Optionally, the attribute information includes a target neural network model, the at least one target computing device is a plurality of parallel computing devices and at least one serial computing device, and the server 600 further includes:
an obtaining unit 605, configured to obtain an instruction stream of the target neural network model corresponding to the operation request if the M is 1;
a grouping unit 606 for splitting the instruction stream into a plurality of parallel instructions and a plurality of serial instructions; the scheduling unit 602 selects the plurality of parallel computing devices corresponding to the plurality of parallel instructions and the at least one serial computing device corresponding to the plurality of serial instructions from the plurality of computing devices, determines an operation instruction of each of the plurality of parallel computing devices as a corresponding parallel instruction, and determines an operation instruction of each of the at least one serial computing device as a corresponding serial instruction.

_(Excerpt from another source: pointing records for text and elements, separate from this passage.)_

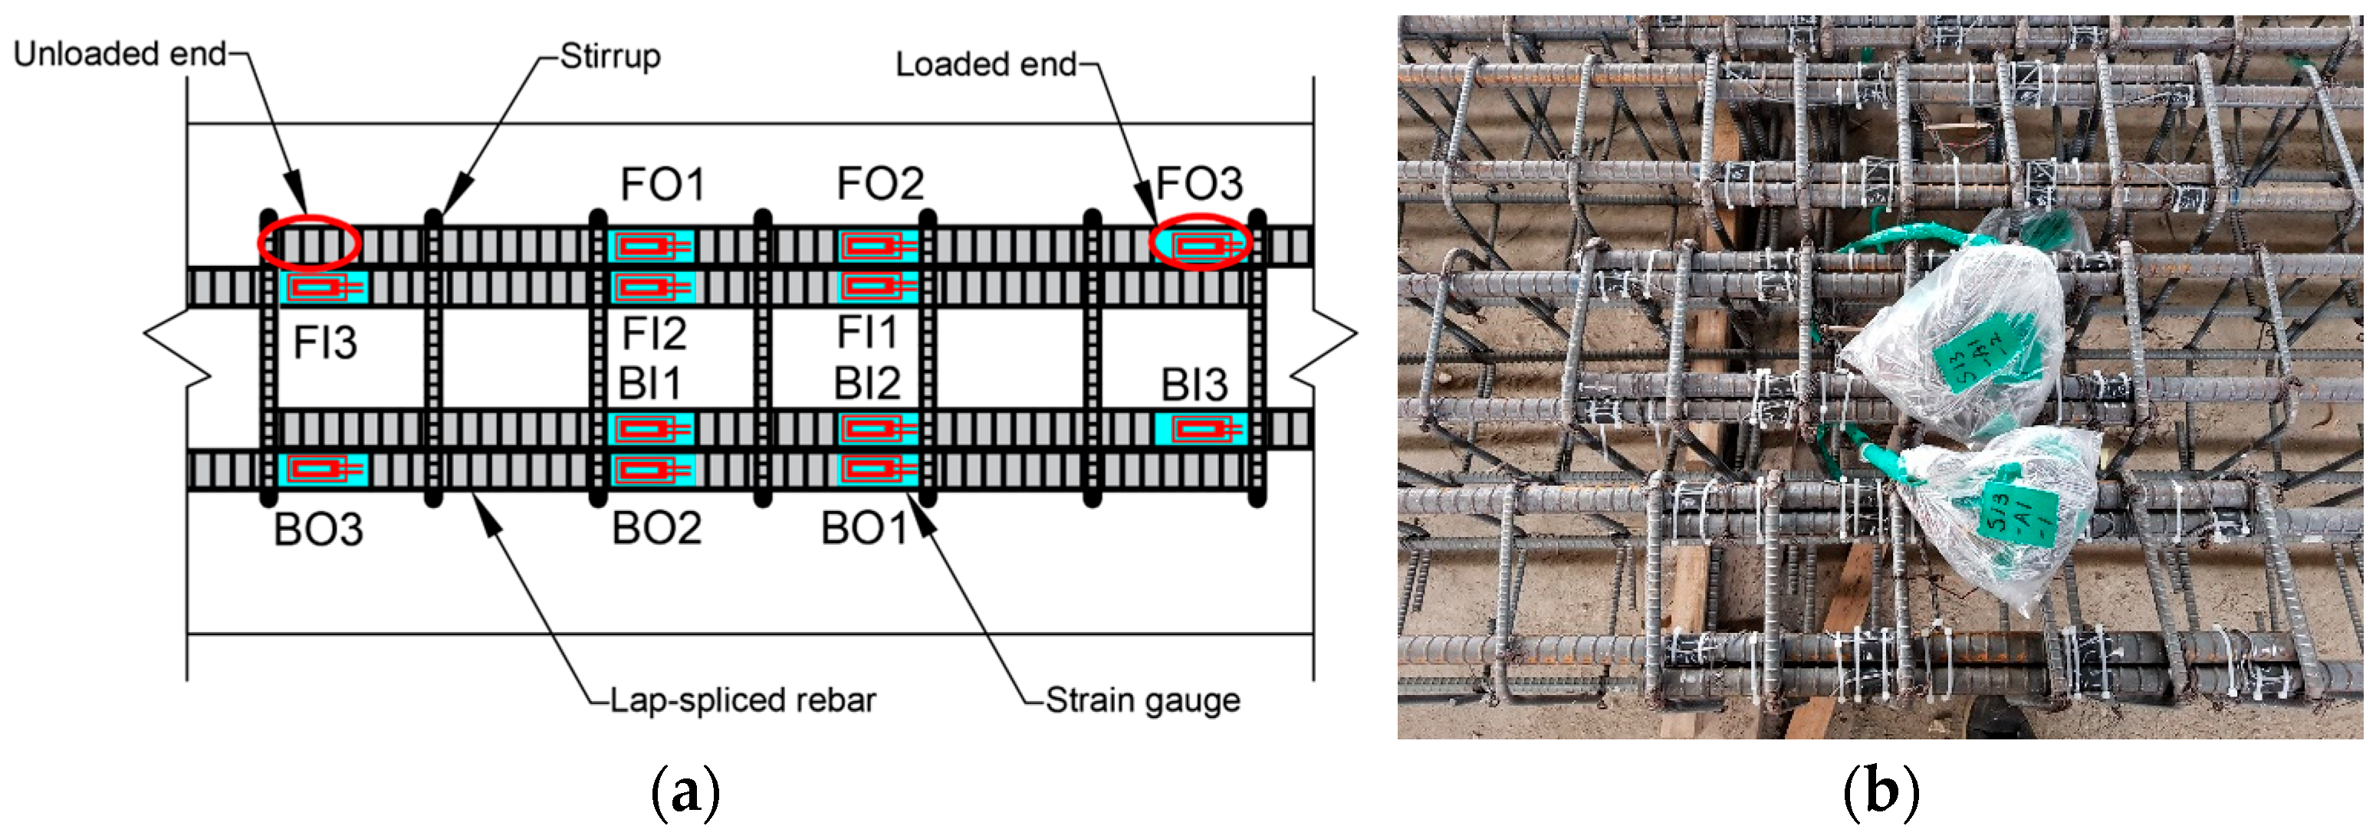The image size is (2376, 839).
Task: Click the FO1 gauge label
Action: coord(662,185)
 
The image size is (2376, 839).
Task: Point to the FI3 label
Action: coord(324,343)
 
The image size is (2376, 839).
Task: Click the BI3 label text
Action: coord(1194,385)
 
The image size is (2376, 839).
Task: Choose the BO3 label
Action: coord(318,530)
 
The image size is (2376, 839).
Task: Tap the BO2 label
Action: coord(657,528)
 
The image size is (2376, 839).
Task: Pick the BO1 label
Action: coord(865,528)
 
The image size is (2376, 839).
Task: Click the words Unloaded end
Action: coord(120,54)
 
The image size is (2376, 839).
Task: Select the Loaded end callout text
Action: coord(986,64)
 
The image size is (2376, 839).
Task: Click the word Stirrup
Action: coord(610,56)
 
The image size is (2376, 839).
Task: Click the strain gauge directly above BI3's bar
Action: coord(1199,430)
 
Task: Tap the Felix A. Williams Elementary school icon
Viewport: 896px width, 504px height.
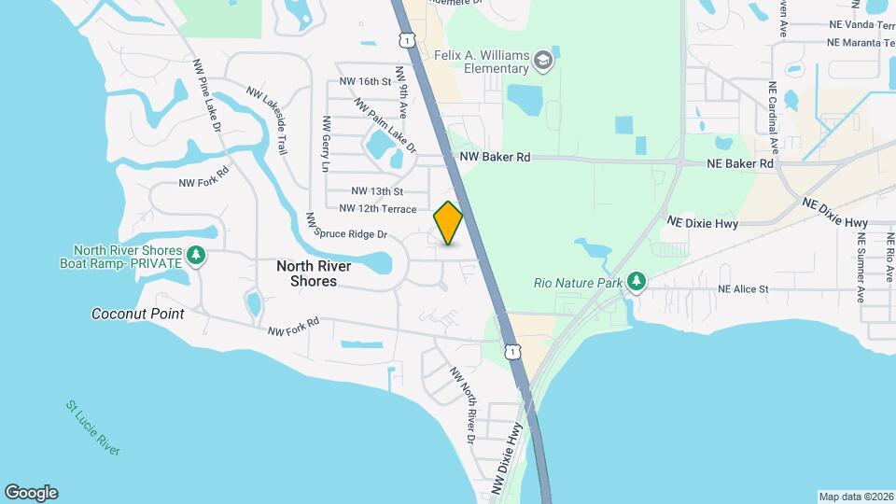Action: click(542, 63)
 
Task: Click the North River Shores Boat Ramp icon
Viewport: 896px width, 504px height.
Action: click(195, 255)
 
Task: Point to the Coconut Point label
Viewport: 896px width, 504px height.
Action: click(137, 314)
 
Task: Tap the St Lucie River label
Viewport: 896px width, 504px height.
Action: click(93, 428)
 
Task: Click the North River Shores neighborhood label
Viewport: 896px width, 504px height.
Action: click(314, 273)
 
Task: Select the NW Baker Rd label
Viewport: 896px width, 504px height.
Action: click(496, 158)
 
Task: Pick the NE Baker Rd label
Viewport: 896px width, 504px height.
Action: click(740, 163)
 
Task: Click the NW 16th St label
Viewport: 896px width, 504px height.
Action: click(365, 81)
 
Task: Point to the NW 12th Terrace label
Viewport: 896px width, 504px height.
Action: click(378, 209)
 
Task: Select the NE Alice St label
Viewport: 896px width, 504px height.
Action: click(743, 289)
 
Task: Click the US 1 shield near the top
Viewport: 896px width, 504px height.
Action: click(405, 40)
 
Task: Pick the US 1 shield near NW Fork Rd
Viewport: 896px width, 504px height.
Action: click(512, 352)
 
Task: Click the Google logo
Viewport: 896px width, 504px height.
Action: click(31, 493)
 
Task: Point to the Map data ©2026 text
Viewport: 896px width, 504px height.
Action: click(855, 497)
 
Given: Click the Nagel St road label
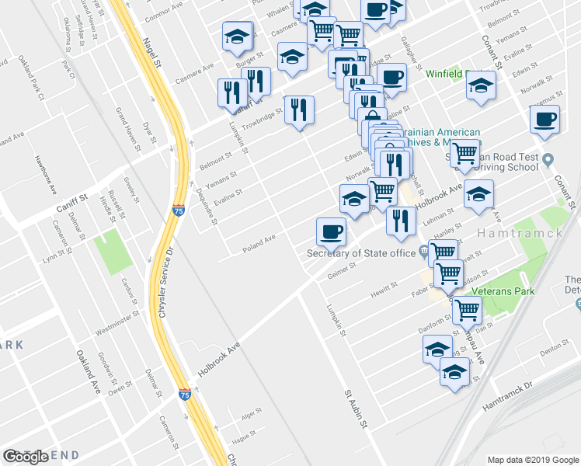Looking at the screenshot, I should coord(152,53).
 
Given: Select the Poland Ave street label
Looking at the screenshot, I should coord(259,242).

Optionally, the acquiring unit 605 is specifically configured to acquire a first instruction descriptor stream according to a basic operation sequence corresponding to the target neural network model; simplifying the first instruction descriptor stream to obtain a second instruction descriptor stream; and acquiring the instruction stream according to the second instruction descriptor stream.
Optionally, the grouping unit 606 is specifically configured to group the plurality of serial instructions to obtain at least one group of serial instruction sequences; the scheduling unit 602 is specifically configured to select, from the plurality of computing devices, a computing device corresponding to each of the at least one set of serial instruction sequences, and obtain the at least one serial computing device.

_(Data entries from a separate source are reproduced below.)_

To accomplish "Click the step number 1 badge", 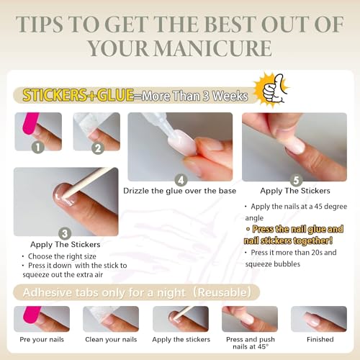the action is point(38,147).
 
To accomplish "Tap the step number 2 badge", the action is point(98,148).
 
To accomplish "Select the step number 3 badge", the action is point(65,233).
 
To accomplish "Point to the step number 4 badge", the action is point(181,180).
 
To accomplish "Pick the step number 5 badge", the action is point(296,180).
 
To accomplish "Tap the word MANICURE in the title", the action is point(212,48).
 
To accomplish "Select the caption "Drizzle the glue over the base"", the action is point(180,191).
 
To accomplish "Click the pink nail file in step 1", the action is point(30,123).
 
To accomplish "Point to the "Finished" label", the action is point(320,339).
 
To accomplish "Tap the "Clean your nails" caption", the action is point(111,339).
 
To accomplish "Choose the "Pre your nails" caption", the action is point(42,340).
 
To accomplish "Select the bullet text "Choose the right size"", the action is point(62,256).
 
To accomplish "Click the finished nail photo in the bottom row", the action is point(319,319).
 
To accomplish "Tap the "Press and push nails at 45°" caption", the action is point(251,343).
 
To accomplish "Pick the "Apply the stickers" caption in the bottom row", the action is point(181,340).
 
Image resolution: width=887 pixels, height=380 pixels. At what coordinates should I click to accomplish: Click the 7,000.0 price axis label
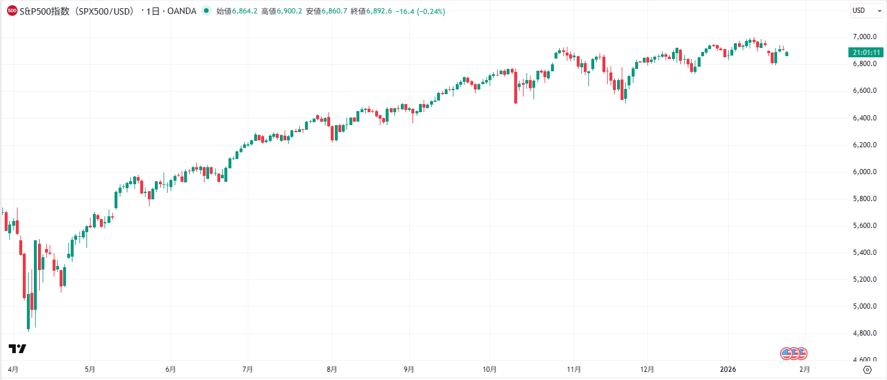tap(865, 37)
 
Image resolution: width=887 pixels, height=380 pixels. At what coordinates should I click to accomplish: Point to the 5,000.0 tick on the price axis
tap(865, 306)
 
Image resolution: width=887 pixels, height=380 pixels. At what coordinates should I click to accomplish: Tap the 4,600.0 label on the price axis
tap(865, 360)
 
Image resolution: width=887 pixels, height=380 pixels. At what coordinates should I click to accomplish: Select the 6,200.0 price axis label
tap(865, 145)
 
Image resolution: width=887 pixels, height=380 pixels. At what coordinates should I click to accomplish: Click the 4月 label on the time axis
tap(13, 369)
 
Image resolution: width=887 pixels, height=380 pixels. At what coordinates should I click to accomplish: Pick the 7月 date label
tap(247, 369)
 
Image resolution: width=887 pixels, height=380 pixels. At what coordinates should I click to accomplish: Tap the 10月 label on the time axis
tap(490, 369)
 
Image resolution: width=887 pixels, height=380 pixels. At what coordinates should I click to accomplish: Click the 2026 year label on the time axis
tap(728, 369)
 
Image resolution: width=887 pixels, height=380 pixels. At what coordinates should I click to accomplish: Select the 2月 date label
tap(805, 369)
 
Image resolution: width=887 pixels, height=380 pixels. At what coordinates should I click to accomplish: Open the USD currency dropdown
tap(867, 11)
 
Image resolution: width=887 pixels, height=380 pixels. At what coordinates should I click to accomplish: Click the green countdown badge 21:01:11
tap(867, 53)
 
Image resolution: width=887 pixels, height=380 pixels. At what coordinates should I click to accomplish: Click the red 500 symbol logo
tap(12, 11)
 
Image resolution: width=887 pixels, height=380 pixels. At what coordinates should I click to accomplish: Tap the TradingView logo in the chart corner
tap(18, 349)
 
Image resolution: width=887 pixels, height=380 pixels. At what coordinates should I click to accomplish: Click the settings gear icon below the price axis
tap(867, 369)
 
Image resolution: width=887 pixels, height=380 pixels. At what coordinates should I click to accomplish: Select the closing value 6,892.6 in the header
tap(379, 11)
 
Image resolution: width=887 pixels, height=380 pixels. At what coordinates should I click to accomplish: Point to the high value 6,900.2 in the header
tap(290, 11)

Optionally, the grouping unit 606 is specifically configured to group the operation data corresponding to the operation request based on a training method corresponding to the operation request if the operation request is a training task, so as to obtain multiple groups of operation data; the scheduling unit 602 is specifically configured to select the plurality of parallel computing devices from the plurality of computing devices according to the plurality of sets of operation data and the plurality of parallel instructions.
Optionally, the attribute information includes a target neural network model, the at least one target computing device is a target parallel computing device, and the scheduling unit 602 is specifically configured to select, from the multiple computing devices, the target parallel computing device corresponding to the target neural network model, and determine that an operation instruction of the target parallel computing device is to perform parallel operation on the M operation requests if M is greater than 1 and the M operation requests correspond to the target neural network model.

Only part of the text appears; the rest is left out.